Participatory approach to tackle wildfire mooted

Participatory approach to tackle wildfire mooted

Additional Principal Chief Conservator of Forests B P Ravi speaks during the World Wildlife Day programme at Aranya Bhavan in Mysuru on Sunday. APCCF Jagath Ram, Chief Forest Conservator Ambadi Madhav, DCFs C Siddramappa and K C Prashanth Kumar, wildlife

“Man is directly responsible for the decline of several endangered species,” wildlife photographer Senani felt.

Speaking at a programme organised in memory of late IFS officer S Manikandan and World Wildlife Day at Aranya Bhavan, here on Sunday, Senani said,”As per the UN reports, nearly 18 million hectares of forest land is being destroyed every year, and three animal species are left on the verge of extinction every day.”

Speaking about the river-linking project, Senani opined that interlinking of rivers would affect the aquatic species. Nature will take its own course if the harm on the environment continues, he warned.

Ground action vital

Additional Principal Chief Conservator of Forests, B P Ravi, said, “Forest personnel should understand the forest landscape.

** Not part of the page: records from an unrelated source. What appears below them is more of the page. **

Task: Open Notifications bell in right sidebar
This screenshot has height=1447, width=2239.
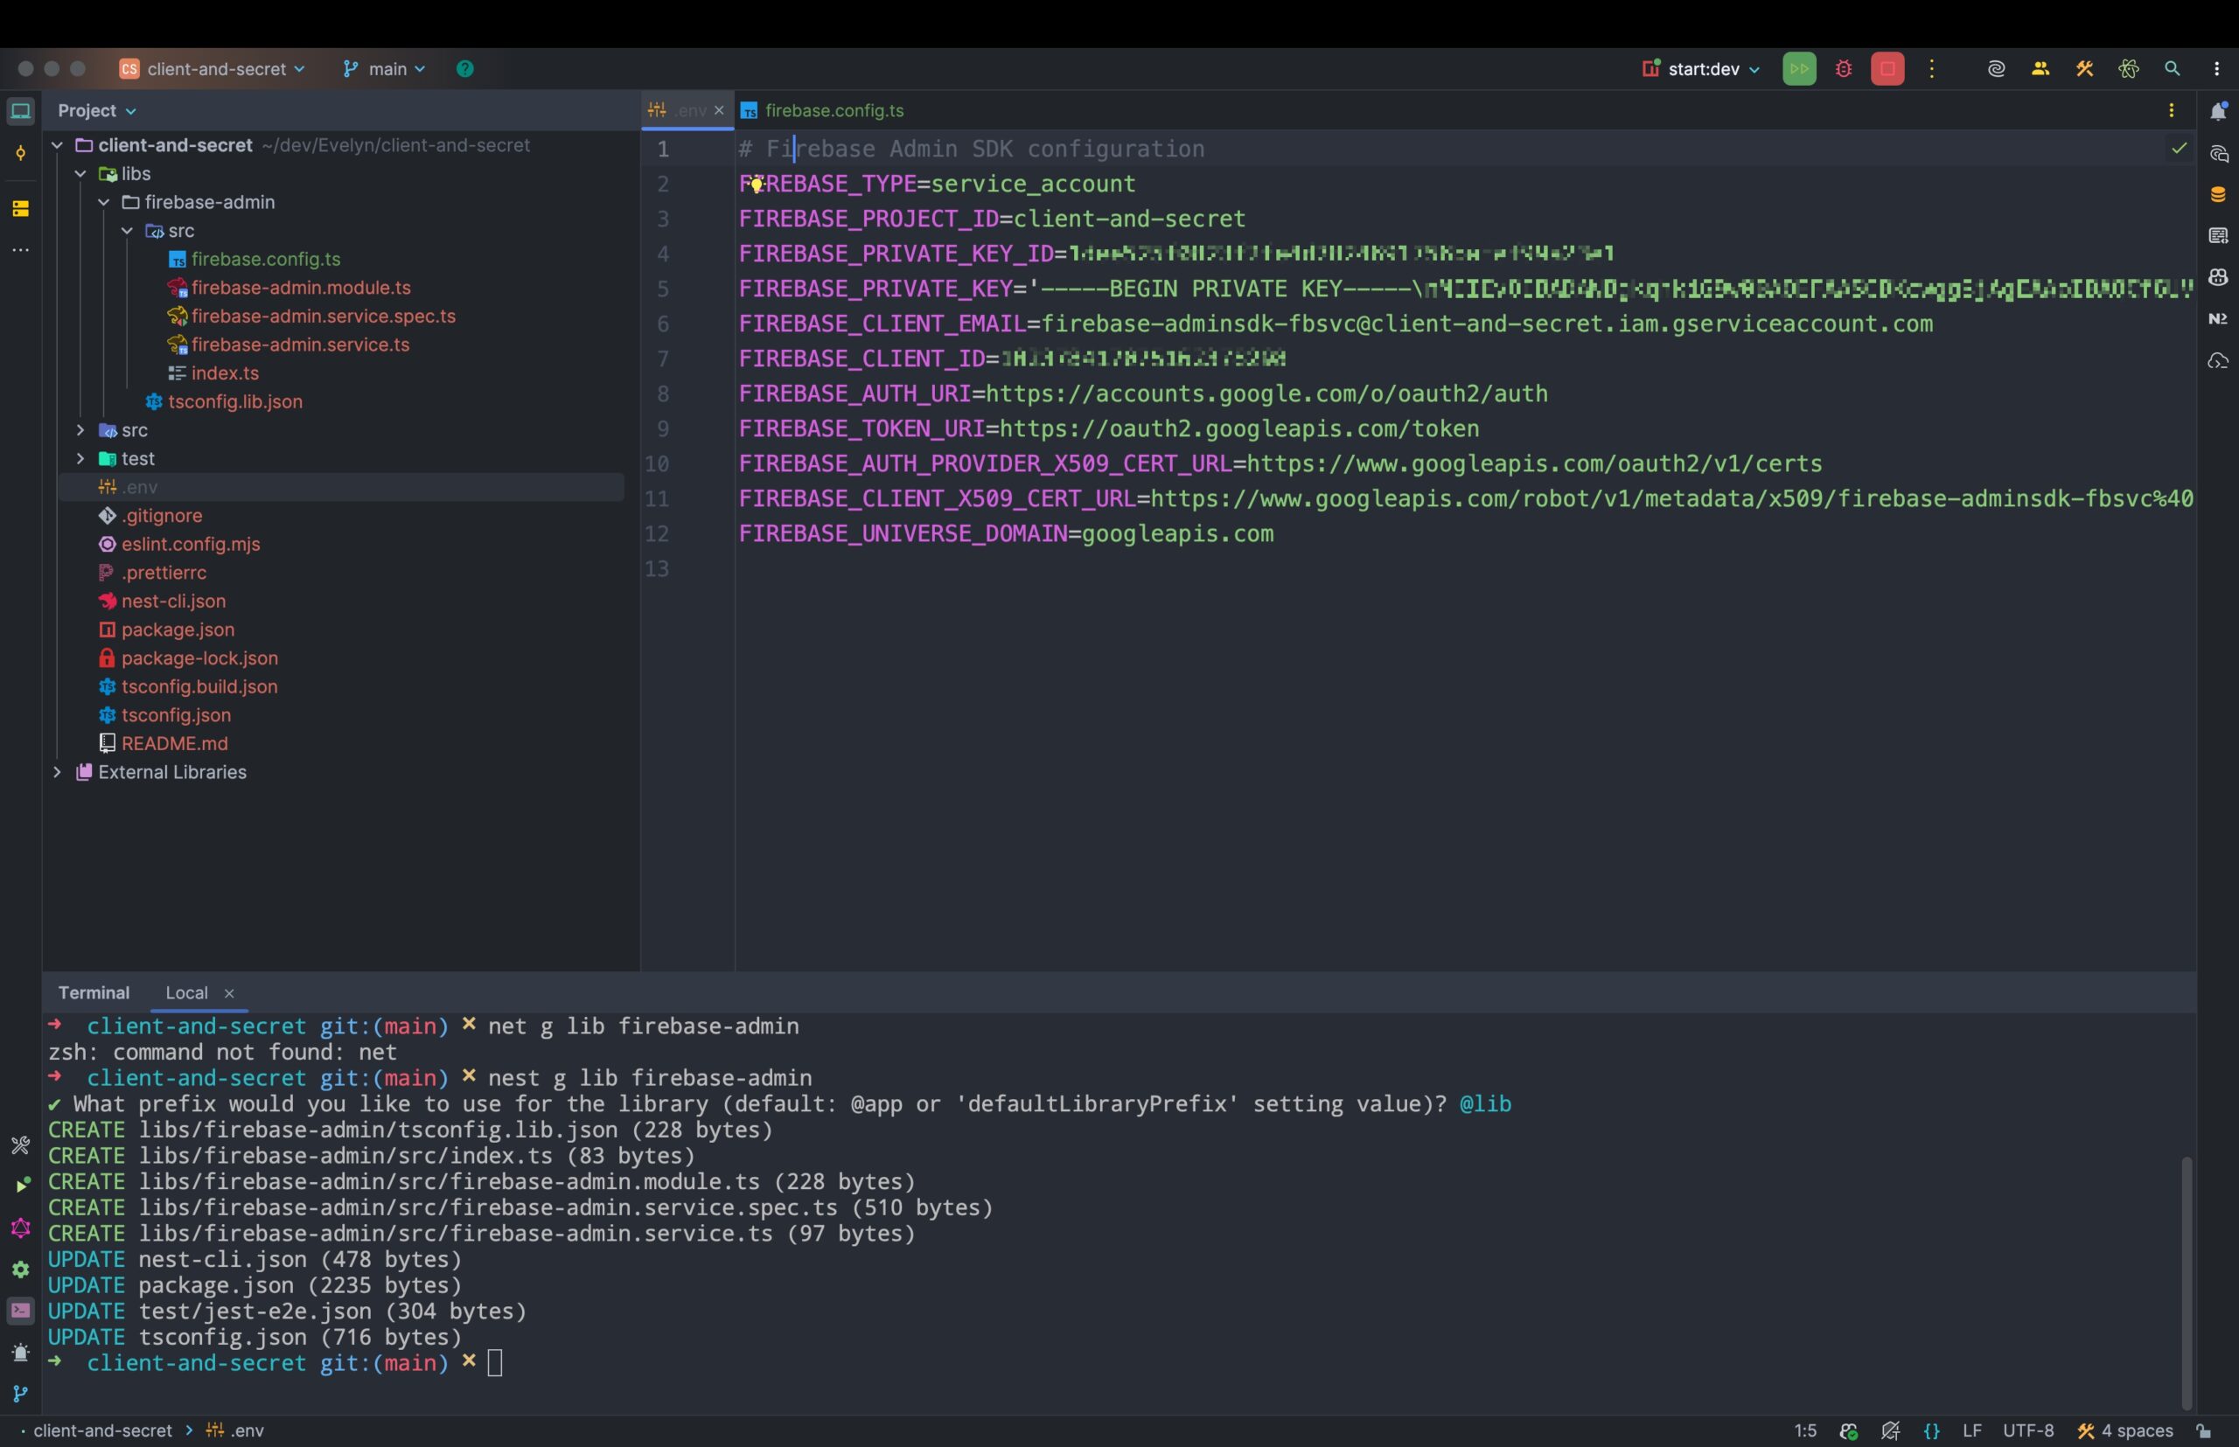Action: click(x=2218, y=111)
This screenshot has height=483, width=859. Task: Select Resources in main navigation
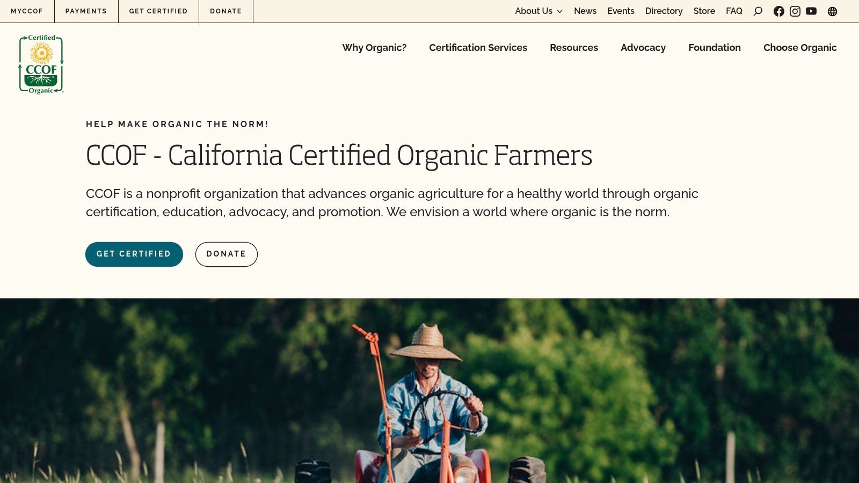coord(573,48)
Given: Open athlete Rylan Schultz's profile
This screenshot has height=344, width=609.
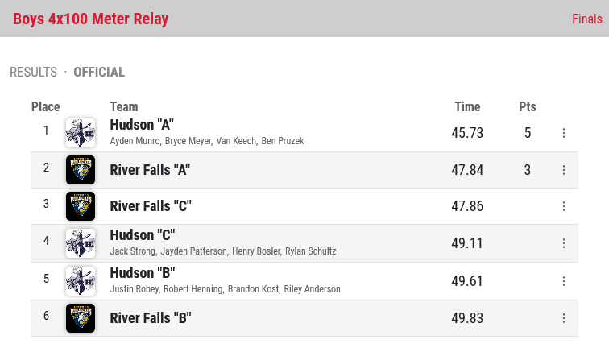Looking at the screenshot, I should (x=311, y=251).
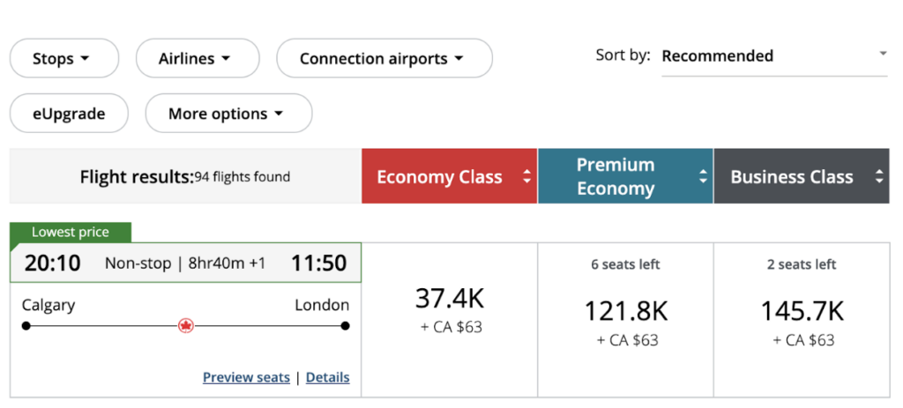Click the Air Canada maple leaf icon
903x408 pixels.
point(185,326)
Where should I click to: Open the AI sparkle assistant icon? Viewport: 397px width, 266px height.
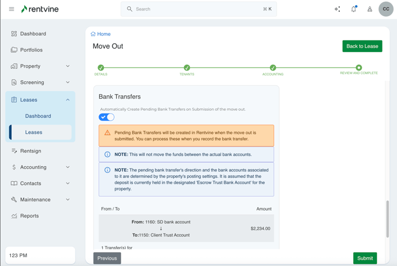pos(337,9)
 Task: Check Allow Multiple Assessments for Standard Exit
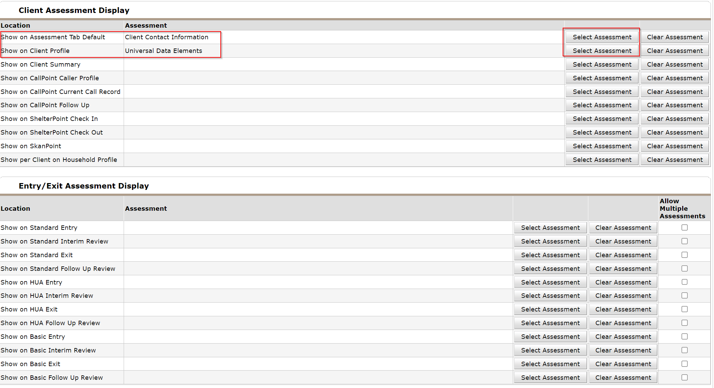(x=684, y=255)
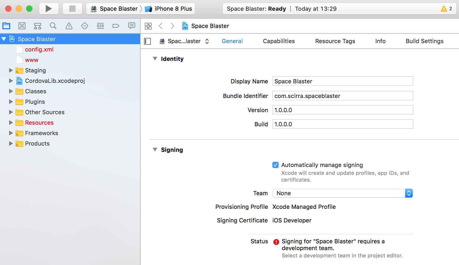
Task: Open the Symbol navigator icon
Action: click(38, 26)
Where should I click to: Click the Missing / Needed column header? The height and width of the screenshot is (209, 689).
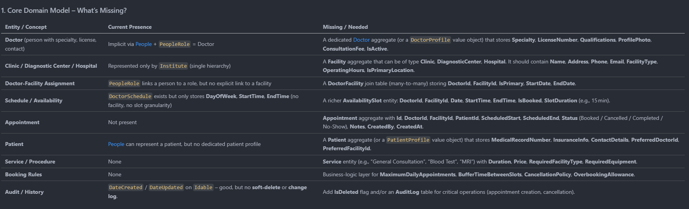(345, 27)
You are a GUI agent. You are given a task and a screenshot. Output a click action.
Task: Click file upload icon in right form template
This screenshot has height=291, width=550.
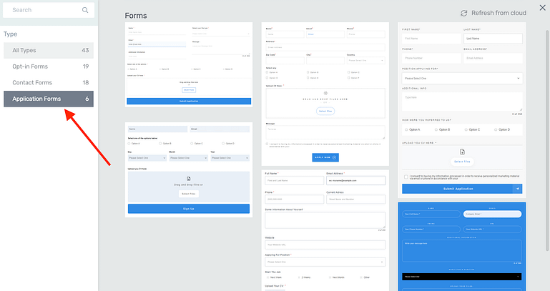point(462,152)
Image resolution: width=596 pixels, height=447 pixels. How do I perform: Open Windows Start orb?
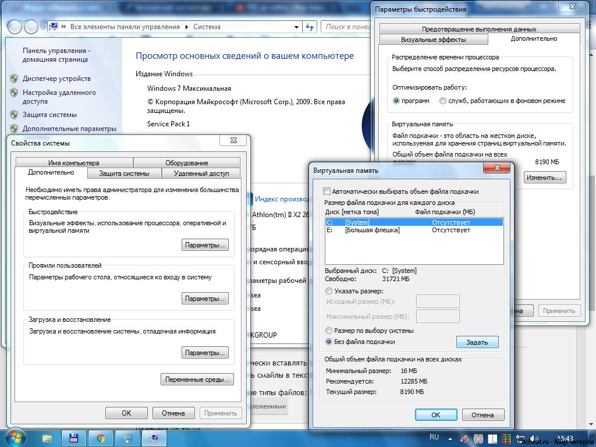click(15, 438)
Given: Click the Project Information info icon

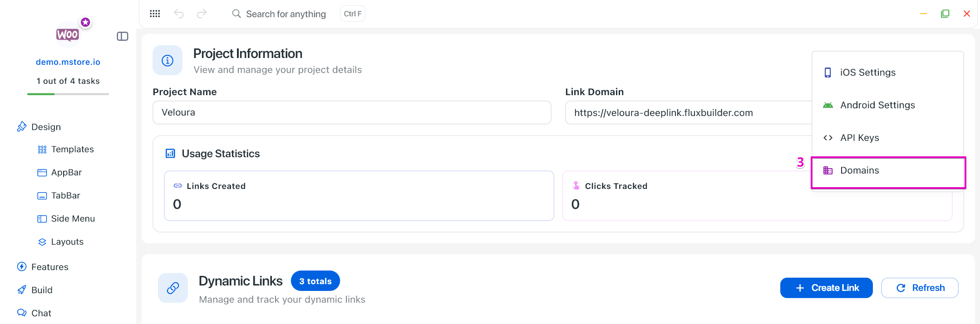Looking at the screenshot, I should click(167, 60).
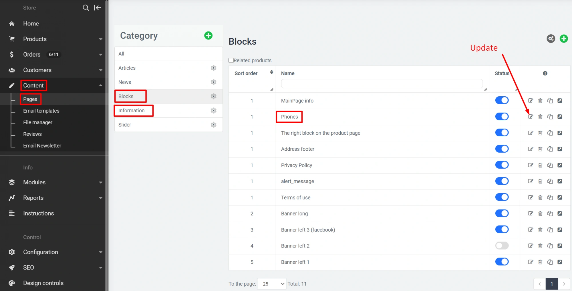
Task: Click green add icon in Category panel
Action: (208, 35)
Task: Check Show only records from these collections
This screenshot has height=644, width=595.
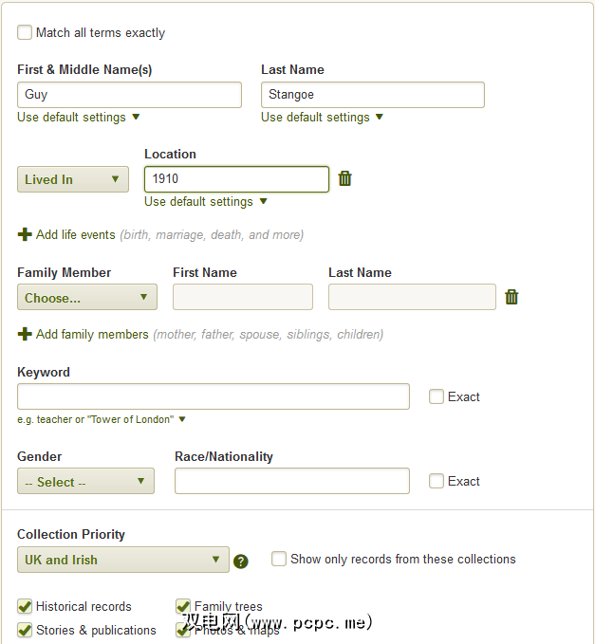Action: (279, 559)
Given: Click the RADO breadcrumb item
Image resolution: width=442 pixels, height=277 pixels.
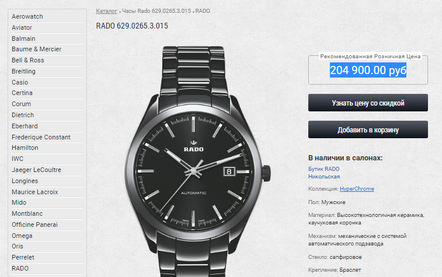Looking at the screenshot, I should pos(203,11).
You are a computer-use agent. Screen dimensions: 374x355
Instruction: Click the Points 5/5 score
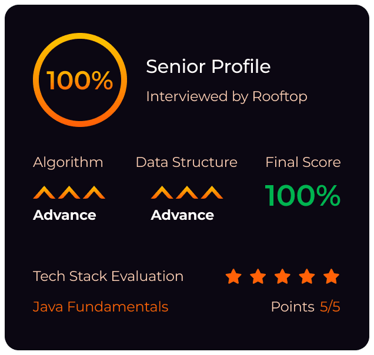coord(305,307)
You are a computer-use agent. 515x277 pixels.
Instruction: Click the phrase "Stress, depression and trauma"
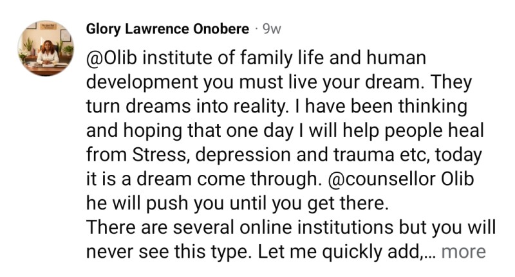click(x=263, y=155)
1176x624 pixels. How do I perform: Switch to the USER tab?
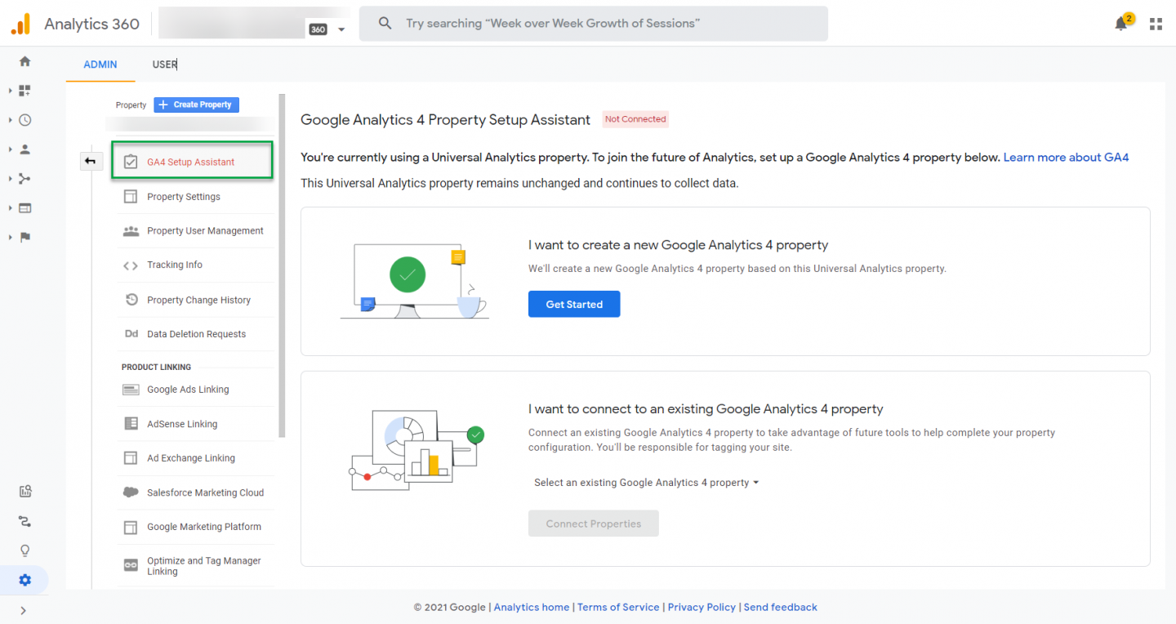(x=164, y=65)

This will help while handling various operations, like a forest fire.”

He suggested that the department should prioritise a participatory approach, involving the NGOs, volunteers, domain experts and prepare the standard operating procedure to tackle crisis like the forest fire. The ground action during the crisis is very important. He also suggested avoiding the counter fire, one of the methods used to control wildfire.

Chief Conservator of Forests Ambadi Madhav stressed on protecting the forest resources. The human-animal conflict is on the rise as there is no sufficient food available for the animals in the forest and they stray into human habitat in search of food. He also urged the government to fill around 40% vacant posts in the Forest department.

Eight years to recover

Wildlife photographer Krupakar opined that 15,000 hectares of forest that was destroyed at Bandipur in the recent wildfire would take seven to eight years to restore.

As the fire destroys the soil fertility, it would require a few years to get back to normalcy, he said.

Krupakar said that the scientific researches say wildfire destroys microorganisms in the soil, which is essential to retain the nutrients. He ruled out any possible wild animal deaths in the Bandipur fire incident.